What we desperately need is some divergent thinking because reform is not needed at the end of schooling but the beginning of it. Why are we not investing resources into establishing a solid literacy, numeracy and socio-emotional foundation in the early years? We only need to look at what is happening in Finland and their focus on student happiness or Asia where education systems are looking beyond high stakes testing.

This requires a fundamental shift of focus on education policy and the foundations on which these policies rest. Every initiative recently announced by the  minister has been tried before with words like rigour, standards and improvement becoming the norm. Where is the new thinking? Where is the innovative and relevant practice? And where is the creativity that builds and sustains a genuinely realistic understanding that today’s world is not yesterday revisited. Nostalgia makes us feel good but it ultimately kills innovation.
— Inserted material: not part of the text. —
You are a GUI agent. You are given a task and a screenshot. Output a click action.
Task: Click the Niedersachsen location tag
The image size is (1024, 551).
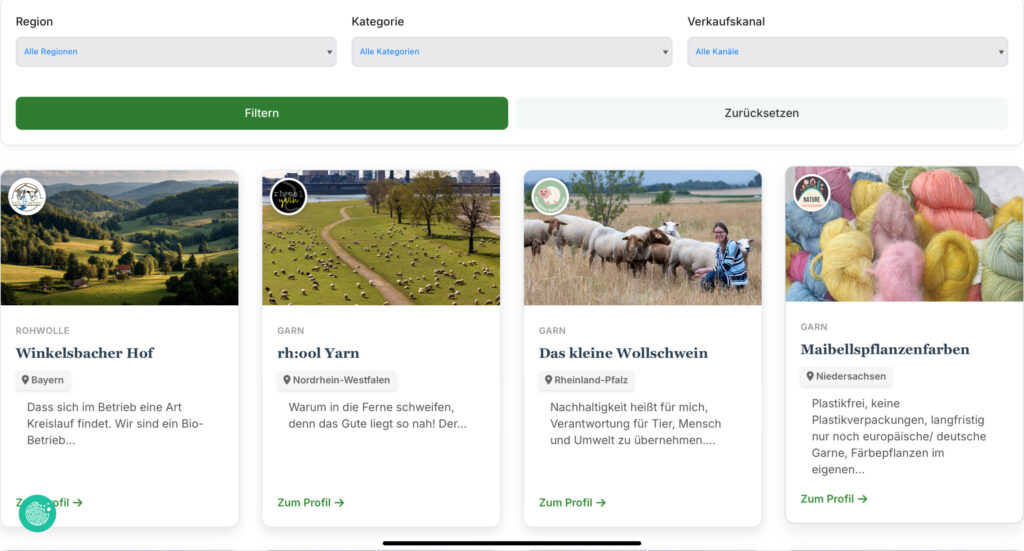pos(846,377)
If our politicians are serious about ensuring students are well-prepared for the new world of work, we first need to ensure the locus of innovative practice and entrepreneurial outlook is found in each and every school. It might be externally supported but is has to be locally driven. This means trusting the profession to make those judgements for its learning community.

The HSC reforms really are a missed opportunity to bring some coherence to educational policy and radically rethink how we assess the spectrum of students’ learning and skills.
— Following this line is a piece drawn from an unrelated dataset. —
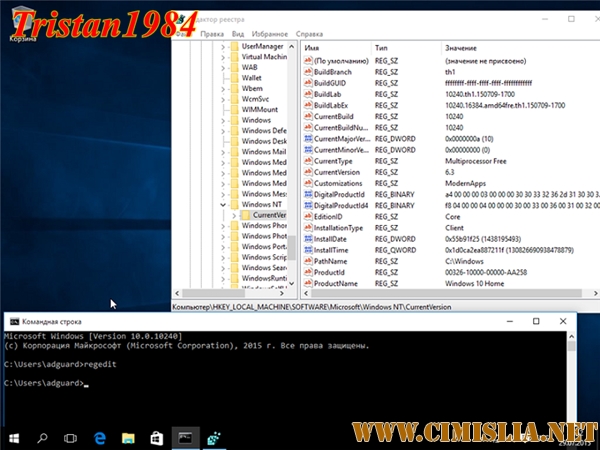Open Task View from the taskbar
Screen dimensions: 600x450
pos(71,437)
Is there anyone bold enough to relinquish such educational relics?



6 thoughts on “Modernising educational relics

  1. Spot on! We need reform at the beginning of education. The early years are vital for laying the foundation for growth in following years. We certainly don’t improve education by improving a test at the end of school education, as bureaucratic thinking suggests.

  2. Greg,

    I completely agree but your question, is there anyone bold enough to relinquish such educational relics? needs to be more pointed imho. There are many teachers willing to do so but the legislation prevents us. This is a political, not an educational challenge.


  3. I believe society’s opinion of education will have to change significantly before any politician/party changes the system for the better. Politicians are motivated by a four year cycle, pandering to a populous that is driven by newspaper headlines and “simple solutions to complex problems”. Having worked in Asia (which from my experience was VERY driven by high-stakes testing) and returning to Australia I felt very disappointed in how education is view by many Aussies. In Hong Kong it was “cool to be clever”. The kid that got 100% on his maths test was more likely to be patted on the back by his peers than shoved in a locker. Sure this is a generalization, but I think it does reflect how many in out society view education. I’m sure if you ask any teacher they have all taught students whose parents thought “Schools a waste of time”. While many in our society undervalue education (and educators) I think we have to look to the “outliers” to lead the way. To try new things. To reflect on their results and improve. These outliers will be the ones that lead the way in education…probably only after coping a LOT of flak and resistance.

  4. Agree totally Greg! The thing is mate if anyone is in a position to move mountains it is a bloke in your position. You have a better seat at the table than us Principals and teachers. Perhaps a social media campaign could be used to make change much like the online petition platforms that are around. While you are at it is there a need for multiple R.E curriculums across Catholic Dioceses when we all believe in the one God and follow the Catholic flavour of religion?